# GuppyXMolly Mating, Fry, etc.



## pixie_twixie (Feb 18, 2007)

I've been wondering over something the last couple days.. I had moved my male Guppy temporarily to one of my 10 gallons, with two white Molly girls in it. He immediately took to courting them, and I watched him mate with the larger female several times. I'm almost positive that the larger female is pregnant (the smaller female dropped 3 fry just yesterday and they're swimming happily in the fry tank). The thing I've been wondering about is, will she eventually have hybrid fry, or will his sperm be overridden by whatever she has stored from a male molly? Either way I am going to be doing the breeding intentionally over the summer, when I have more tankspace and procure proper females. I'm excited about it already  I'm decided on breeding a male Guppy to a female Molly, after reading this old thread ( http://www.fishforums.net/index.php?act=Print&client=printer&f=47&t=161596 ) I'm worried that if I do it the other way around the female Guppy might die, and that would be tragic.  Does anyone think it might be the size of the fry, or something else? And also I've read in a few places that the resulting offspring will always be sterile, which doesn't bother me much because I want to have them for the viewing pleasure, but it would definitely be a plus if the hybrids could ever breed. I'm also wondering if they have a shorter lifespan, etc. I haven't been able to find out much on it at all, but if anyone knows anything of help, please post! 

PS, is MollyXEndler possible? Now that would be something to look at!


----------



## Titan (Dec 4, 2006)

I don't know much about that as I am new to most of this breeding stuff. I was just going to say that I have a male platy that looks part guppy and he defeinitely is not sterile. He has been mateing with my females and fry have been popping out but I've only saved one. Also if I were you I wouldn't breed a male molly with female guppy I've heard of females in other fish and other animals dieing because their babies were to big and the size just was too much to handle. But have fun breeding those mollies and guppies. They should be really cool to look at.


----------



## pixie_twixie (Feb 18, 2007)

Yeah I agree with you, I don't want to try it and have any females dying. I think the offsping would be very interesting to see having a guppy as the father, if the male traits are dominant. Could get some snazzy looking fish. I just have to see this all myself, no matter how long it takes.


----------



## doggydad38 (Jan 18, 2005)

Titan, you don't have hybrid fry. Guppies and Platies aren't in the same genus and therefore cannot produce fry together. Pixie, you probably won't get any babies from this current breeding. The Molly's body will automatically choose the stored sperm from her own species to fertilize her eggs. In order to get any hybrids from a Guppy/Molly cross, you have to start with virgin female Mollies. If fertilization of the eggs does take place, the sperm from the Guppy male is the only one available. Even though Guppies and Mollies are in the same genus, they are distantly related and the likelihood of getting fry is pretty slim, though possible. Good luck and keep us posted.
Tony


----------



## pixie_twixie (Feb 18, 2007)

I figured it'd be something like that. I have several molly fry so those are the ones I will eventually be breeding with  Thanks!


----------



## Guest (Apr 21, 2007)

- WHAT TO DO -
a) Answer these from the guppy and molly breeding thread:
(i) How many fry did the smaller white Molly female drop?
(ii) What kind of female Mollies does doggydad38 say you must start with to get Guppy/Molly hybrids?
(iii) What kind of fish is Titan's male that looks part guppy?
b) Carry on the guppy and molly breeding thread from where it stops.

- RAW DATA -
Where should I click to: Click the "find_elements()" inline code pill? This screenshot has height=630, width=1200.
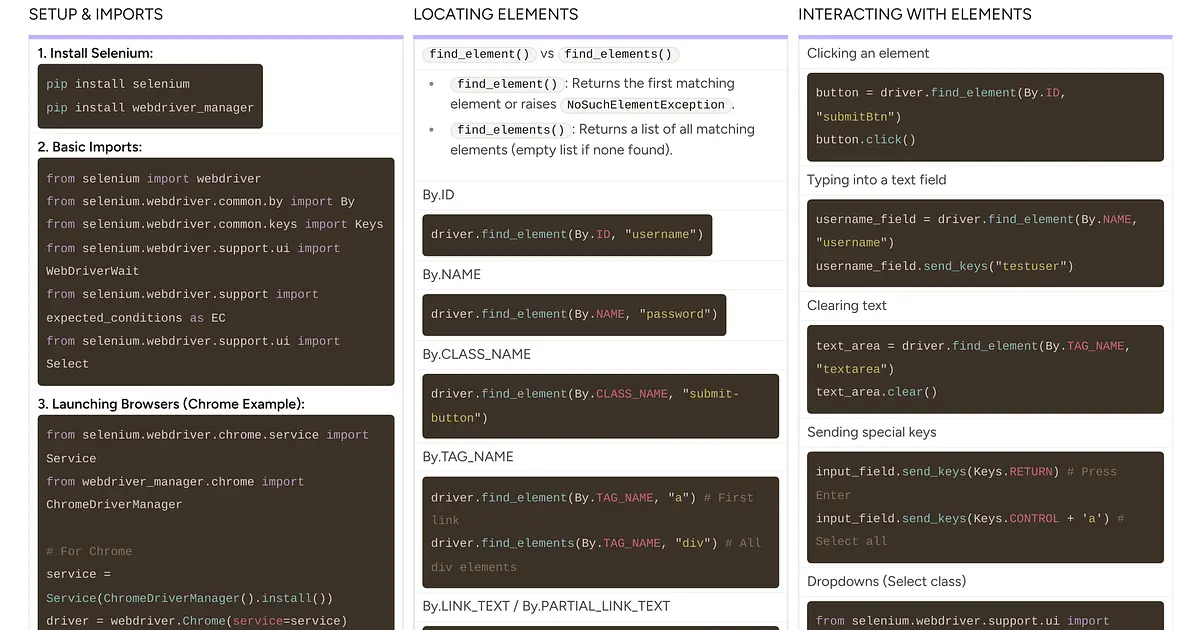pos(511,129)
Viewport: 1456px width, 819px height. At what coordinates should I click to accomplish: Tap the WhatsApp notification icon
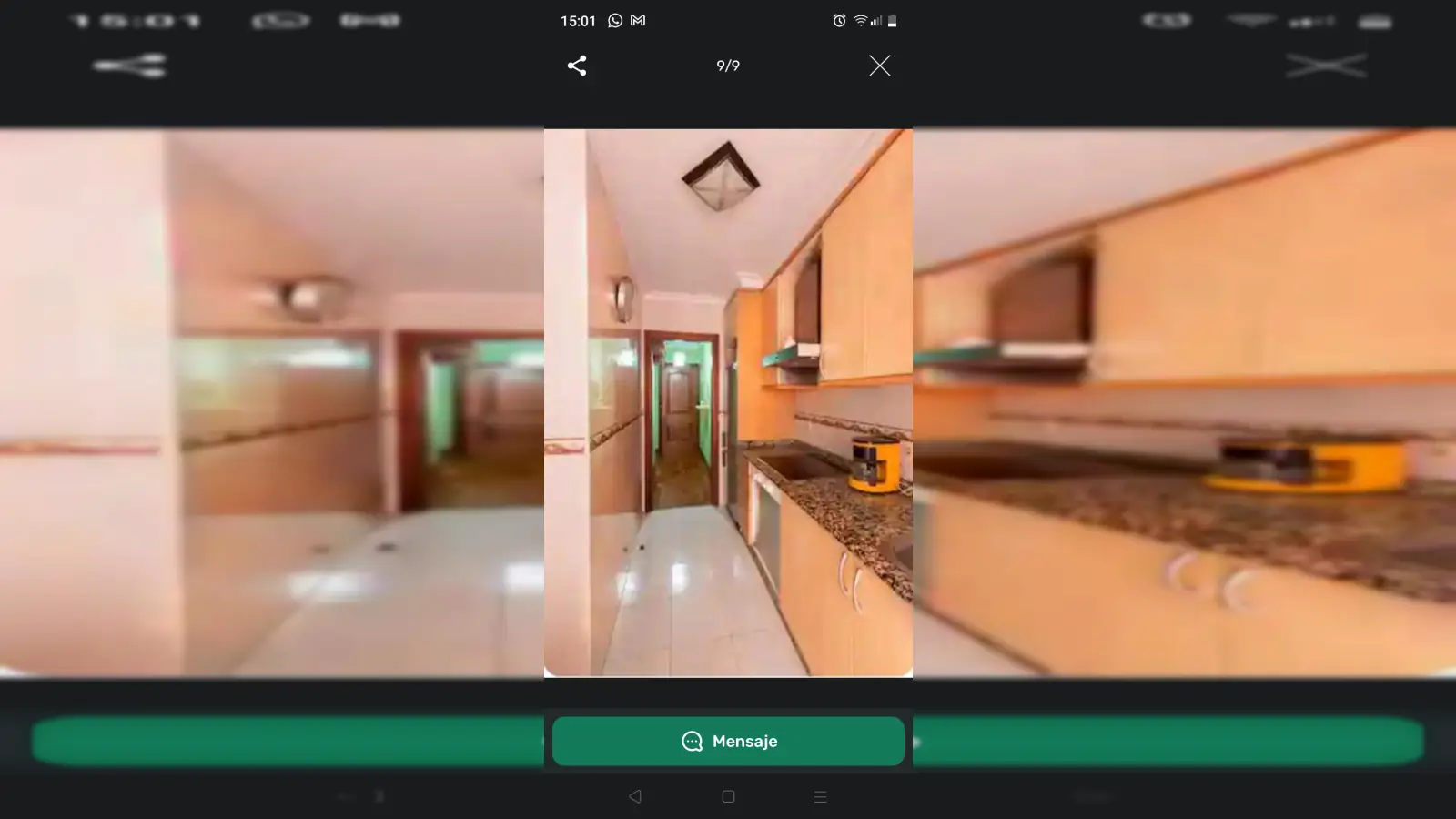pos(615,21)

- THE ANSWERS -
a)
(i) 3
(ii) Virgin female Mollies
(iii) A platy

b)
it CAN happen. VIRGIN FEMALE tho so get it as a juvie


----------



## TheOldSalt (Jan 28, 2005)

No virgin needed. It's the best option, but not absolutely critical. If you put a male with a female immediately after she drops a litter, then the new sperm she gets will be used instead of the stored stuff. You only have about 18 hours to do this, but it's doable.


----------



## doggydad38 (Jan 18, 2005)

I have to disagree with you Old Salt. That is true for same species breediings, not necessarily for same genus breedings. The female's body is designed to dissolve the sperm packet of her own species. Probably not a good example because of hybridizing, but a female Swordtail bred by a male Sword and a male Variatus Platy at the same time will have Swordtail fry. The sperm packet of the male Sword will be dissolved first. If she is bred only by the Platy, your chances of hybrid fry increase. Because they are closely related, hybridization can and will occur. Guppies and Mollies, though related, are not as close as Swords and Platies. This is the reason that crosses between the Gups and Mollies are few and far between. A virgin female Mollie will store the sperm of the male Guppy, but the sperm packet may not be dissolved quickly enough to impregnate her. If she was previously bred by a male Mollie and then a male Guppy and continuously bred by the male Guppy, she will most likely still deliver Mollie fry because the Mollie sperm packet, even if stored for months, will be dissolved before that of the male Guppy. The other thing to consider is the specie of Mollie to use. Most pictures I've seen of Guppy/Mollie hybrids were produced by breeding a male Common Guppy with a female Sphenops Mollie (wild type). Overall structure is more similar than that of other Mollie species. This reply is my own opinion based on my own experiences and definitely shouldn't be taken as Gospel. Later.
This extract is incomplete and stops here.